Aquinas’s justice here is nothing really more than the homeostasis of the rule of law, given by Divine Right, and carried out on the wicked e.g., the common folk. It is true, in some parts, he does try to amplify this as a benevolent ruler. But Aquinas, as we will see, tries to placate the rulers of the timef in showing justice as something utilized by kings, via God. So this justice is not really striking as something to help alleviate an individual out of their own injustice. Aquinas ends up being more of an apologist for the times rather than a critic of it.
But we knew this already.
To complete our sentence diagram for Aquinas one, here it is:
Justice/can be/the/rule of law.
The rule of law/comes/from/God
- Thanks for reading!
You can read the full bio on odachum.com in a few weeks!
Questions in Spanish
(Circa 4th Century) Bishop of Milan. Resisted Arian heresy, advised emperors, advocated for Church interests.
(Circa 4th/5th Centuries) Considered the greatest Christian theologian in the early middle ages. Wrote the books Confessions and City of God.
(Circa 5th Century) Christian apologist who translated learned both Greek and Hebrew and translated the Bible into Latin.

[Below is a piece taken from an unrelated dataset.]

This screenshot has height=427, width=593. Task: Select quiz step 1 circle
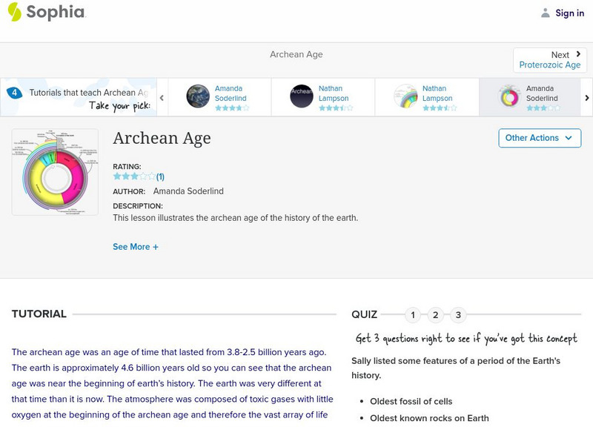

(Circa 6th/7th Centuries) First pope from a monastic background. Instituted many reforms, and became a doctor of the church himself coincidentally.
Also known as neo-scholastic Thomism or neo-Thomism because it focused so much on his teachings.

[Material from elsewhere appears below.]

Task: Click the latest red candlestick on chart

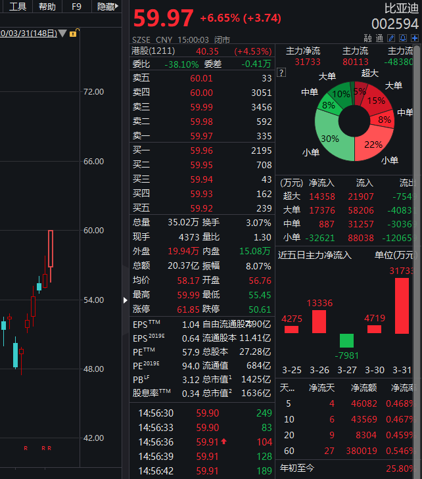Action: pos(50,248)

During this period, the fighting between the Guelphs and Ghibellines was in fact, fighting over foreign influence. There are religious reasons which actually shaped the sides, because nationalism was not a known concept at the time, but for the most part it was the Italian papal states defending against a foreign invader.
Which is the aim of this publication.
For a more in depth look at the relation between law and retaliation in current criminal law, look no further than the Heat of Passion defense. It is not a complete defense, and only mitigates killing or seriously hurting another down a degree.